Istvan, I'm aware of the limitations of RPKM (which is one of the reasons I don't use the Tuxedo package). I also agree wholeheartedly that CLI is preferable to GUIs for the many reasons cited. But the example I gave still holds. The mouse transcriptome is well-studied, so it's highly unlikely that drug treatment will produce a host of novel transcripts. Despite its flaws, RPKM would identify some subset of the most differentially expressed genes. If that's the user's only objective, I don't see the problem.

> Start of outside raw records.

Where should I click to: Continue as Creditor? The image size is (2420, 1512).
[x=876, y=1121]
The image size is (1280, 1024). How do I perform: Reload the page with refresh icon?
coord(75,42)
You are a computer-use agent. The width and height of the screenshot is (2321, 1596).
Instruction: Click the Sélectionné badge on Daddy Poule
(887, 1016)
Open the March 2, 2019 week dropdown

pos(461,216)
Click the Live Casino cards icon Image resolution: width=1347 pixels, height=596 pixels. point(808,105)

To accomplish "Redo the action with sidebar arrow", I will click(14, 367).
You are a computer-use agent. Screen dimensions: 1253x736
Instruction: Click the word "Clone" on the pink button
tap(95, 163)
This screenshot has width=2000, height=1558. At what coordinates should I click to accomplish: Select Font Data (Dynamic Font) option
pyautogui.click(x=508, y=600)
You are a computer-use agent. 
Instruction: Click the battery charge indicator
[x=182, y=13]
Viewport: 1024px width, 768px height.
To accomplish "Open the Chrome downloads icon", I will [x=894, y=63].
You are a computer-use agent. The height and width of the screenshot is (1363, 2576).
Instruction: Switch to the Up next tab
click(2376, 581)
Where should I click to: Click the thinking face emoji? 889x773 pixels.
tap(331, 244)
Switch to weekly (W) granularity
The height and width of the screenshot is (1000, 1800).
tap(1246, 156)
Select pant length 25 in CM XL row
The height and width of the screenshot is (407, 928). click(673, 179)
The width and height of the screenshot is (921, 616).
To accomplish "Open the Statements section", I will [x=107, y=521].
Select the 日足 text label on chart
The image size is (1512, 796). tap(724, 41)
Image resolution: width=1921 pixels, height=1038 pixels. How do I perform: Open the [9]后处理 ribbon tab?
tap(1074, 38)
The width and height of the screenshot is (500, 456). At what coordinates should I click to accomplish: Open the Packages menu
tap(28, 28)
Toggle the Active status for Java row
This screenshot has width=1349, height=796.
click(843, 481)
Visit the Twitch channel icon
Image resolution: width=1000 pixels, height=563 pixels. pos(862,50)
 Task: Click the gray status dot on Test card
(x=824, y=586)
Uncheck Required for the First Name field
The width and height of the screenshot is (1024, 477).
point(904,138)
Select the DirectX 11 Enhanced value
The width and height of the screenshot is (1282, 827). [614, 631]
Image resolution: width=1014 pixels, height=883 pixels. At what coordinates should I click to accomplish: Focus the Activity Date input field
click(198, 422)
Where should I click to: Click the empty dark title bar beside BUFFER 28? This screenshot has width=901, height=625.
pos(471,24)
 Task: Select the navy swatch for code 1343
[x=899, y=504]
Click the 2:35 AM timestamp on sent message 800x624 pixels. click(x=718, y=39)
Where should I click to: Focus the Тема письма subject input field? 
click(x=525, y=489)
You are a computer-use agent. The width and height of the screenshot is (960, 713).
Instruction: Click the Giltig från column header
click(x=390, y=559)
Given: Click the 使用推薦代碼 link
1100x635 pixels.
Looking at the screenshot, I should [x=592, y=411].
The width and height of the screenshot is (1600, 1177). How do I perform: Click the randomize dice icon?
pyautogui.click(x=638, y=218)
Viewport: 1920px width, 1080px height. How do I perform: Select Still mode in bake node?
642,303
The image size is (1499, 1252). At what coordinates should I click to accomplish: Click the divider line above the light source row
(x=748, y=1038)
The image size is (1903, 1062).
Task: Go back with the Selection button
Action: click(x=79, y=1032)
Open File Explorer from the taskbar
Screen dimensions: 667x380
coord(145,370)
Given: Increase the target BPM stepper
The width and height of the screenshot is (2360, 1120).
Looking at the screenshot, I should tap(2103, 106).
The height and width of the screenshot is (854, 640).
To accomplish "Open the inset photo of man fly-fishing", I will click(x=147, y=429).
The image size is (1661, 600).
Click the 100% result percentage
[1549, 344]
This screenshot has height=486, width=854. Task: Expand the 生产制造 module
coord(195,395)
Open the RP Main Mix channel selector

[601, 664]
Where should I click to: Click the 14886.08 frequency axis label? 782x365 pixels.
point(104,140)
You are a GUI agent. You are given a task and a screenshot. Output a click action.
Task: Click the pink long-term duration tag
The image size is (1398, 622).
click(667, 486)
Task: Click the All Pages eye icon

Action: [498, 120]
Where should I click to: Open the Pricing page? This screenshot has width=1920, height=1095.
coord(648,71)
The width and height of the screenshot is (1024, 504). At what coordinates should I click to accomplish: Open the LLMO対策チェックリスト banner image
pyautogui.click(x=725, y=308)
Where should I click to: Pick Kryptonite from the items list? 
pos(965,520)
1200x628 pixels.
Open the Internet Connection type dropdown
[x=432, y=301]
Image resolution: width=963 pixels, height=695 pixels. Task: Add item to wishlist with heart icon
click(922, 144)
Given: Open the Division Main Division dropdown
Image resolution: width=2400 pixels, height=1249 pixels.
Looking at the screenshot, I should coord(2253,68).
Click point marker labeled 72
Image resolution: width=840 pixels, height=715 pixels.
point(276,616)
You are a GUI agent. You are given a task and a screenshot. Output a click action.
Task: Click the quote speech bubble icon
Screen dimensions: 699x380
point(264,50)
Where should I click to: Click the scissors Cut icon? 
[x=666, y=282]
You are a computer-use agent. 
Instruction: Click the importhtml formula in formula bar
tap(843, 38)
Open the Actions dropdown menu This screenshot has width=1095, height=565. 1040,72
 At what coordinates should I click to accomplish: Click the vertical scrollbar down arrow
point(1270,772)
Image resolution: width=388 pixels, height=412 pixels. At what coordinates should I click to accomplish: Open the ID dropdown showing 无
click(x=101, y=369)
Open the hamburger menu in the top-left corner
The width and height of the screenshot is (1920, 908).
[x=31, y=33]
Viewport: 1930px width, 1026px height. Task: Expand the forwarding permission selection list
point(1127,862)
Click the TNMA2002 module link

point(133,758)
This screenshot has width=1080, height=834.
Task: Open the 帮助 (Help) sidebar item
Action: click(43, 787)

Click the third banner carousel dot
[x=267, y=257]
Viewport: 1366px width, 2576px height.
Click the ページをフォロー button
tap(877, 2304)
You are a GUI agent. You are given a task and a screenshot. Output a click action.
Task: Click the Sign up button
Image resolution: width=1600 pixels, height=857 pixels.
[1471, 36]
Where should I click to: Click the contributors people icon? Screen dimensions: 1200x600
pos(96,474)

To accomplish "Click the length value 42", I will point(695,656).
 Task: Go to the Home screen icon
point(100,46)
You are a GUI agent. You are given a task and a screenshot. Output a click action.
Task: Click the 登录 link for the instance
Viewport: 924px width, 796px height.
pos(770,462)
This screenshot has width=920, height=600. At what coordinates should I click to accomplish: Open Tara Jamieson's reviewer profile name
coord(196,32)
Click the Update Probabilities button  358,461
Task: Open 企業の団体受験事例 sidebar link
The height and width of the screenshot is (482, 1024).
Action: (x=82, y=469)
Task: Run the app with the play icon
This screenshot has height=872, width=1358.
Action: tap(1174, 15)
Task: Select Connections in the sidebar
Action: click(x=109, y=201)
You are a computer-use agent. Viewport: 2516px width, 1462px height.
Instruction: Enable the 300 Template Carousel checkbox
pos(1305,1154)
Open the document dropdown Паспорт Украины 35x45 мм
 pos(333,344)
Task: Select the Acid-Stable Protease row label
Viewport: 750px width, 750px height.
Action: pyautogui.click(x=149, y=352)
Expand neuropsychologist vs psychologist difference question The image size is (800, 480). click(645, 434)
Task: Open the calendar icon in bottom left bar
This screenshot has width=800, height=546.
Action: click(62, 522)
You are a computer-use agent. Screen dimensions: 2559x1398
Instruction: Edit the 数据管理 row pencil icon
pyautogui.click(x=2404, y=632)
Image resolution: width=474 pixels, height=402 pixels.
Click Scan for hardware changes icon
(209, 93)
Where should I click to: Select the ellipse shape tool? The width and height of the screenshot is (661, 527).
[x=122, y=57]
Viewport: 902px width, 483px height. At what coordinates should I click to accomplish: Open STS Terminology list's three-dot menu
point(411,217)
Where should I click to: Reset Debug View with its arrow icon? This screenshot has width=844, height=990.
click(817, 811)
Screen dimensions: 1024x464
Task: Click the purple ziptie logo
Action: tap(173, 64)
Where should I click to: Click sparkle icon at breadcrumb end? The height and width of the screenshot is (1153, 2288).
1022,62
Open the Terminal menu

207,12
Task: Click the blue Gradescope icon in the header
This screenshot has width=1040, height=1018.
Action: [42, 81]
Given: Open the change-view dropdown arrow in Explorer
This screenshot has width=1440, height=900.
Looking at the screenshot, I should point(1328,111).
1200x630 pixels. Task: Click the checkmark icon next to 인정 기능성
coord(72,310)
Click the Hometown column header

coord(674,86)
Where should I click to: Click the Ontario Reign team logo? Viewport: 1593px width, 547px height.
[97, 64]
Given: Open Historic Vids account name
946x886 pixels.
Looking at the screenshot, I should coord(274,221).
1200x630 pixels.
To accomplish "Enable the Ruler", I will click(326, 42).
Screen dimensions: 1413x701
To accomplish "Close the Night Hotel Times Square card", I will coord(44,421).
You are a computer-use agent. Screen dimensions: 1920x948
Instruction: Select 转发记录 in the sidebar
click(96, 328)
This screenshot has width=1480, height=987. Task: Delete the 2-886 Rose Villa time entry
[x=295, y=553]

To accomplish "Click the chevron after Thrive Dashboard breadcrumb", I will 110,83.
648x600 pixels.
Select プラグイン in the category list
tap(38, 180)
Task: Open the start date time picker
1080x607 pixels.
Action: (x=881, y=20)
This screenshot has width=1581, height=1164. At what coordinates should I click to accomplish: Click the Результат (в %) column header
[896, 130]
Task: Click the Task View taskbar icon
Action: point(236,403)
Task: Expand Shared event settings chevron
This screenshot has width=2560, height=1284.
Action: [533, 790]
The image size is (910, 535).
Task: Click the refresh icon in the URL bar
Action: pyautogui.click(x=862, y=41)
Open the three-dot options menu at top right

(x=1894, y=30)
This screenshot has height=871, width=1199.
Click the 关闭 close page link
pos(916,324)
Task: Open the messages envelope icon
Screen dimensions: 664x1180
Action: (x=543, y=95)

Just to clarify - it is not about novel transcripts - the problems arise when there are transcripts or isoforms that can be found in one sample but not the other.
I don't disagree that pipelines "work" - it just never clear how well they do and when they cross from "kind of right" to "no that's obviously not right". The more automated and "routine" a process the less likely one investigates it (but this true regardless of the approach command line or GUI).
I meant 'novel' in the sense of 'unique to one sample', which is the condition that you describe.
And I strongly agree that the user needs to understand the tool, be it CLI or GUI. Caveat emptor.
You are never stuck in Galaxy. It's OpenSource and it's pretty easy to update tools or point the big community to update tools. Actually, for a few tools we have wrappers before the paper comes out, because more and more people talking to the Galaxy community and contributing to it during the publishing process.
I guess this is just a matter of time and priorities. If someone spends the time in compiling a new version of tool X and integrating it in their own make file rather than integrating it in Galaxy it will take longer for all of us :)
Sorry, I should have specified the public Galaxy site at PSU. Given that the OP was addressing a class with little/no CLI expertise, I assumed that updating the tools would be beyond their skill level. Plus, I'm fairly certain that you can't update Galaxy using only the GUI...
Note that this post is in no way a criticism of Galaxy. I think it's a very useful suite of tools, it lowers the activation barrier for learning bioinformatics, and the automatic tracking of workflows is a strong selling point.
You can update Galaxy tool versions using only the GUI (and Björn provides a Docker container with Galaxy that makes the set up vastly simpler) :) Granted, you only get what's in the toolshed, but that's sufficient 99% of the time.
Thanks for the clarification, Devon. I should have been more precise. By updating, I was referring to Björn's comment about writing wrappers for the latest versions of tools. I consider the Tool Shed part of Galaxy proper, so of course it's possible to use the GUI to access versions contained there.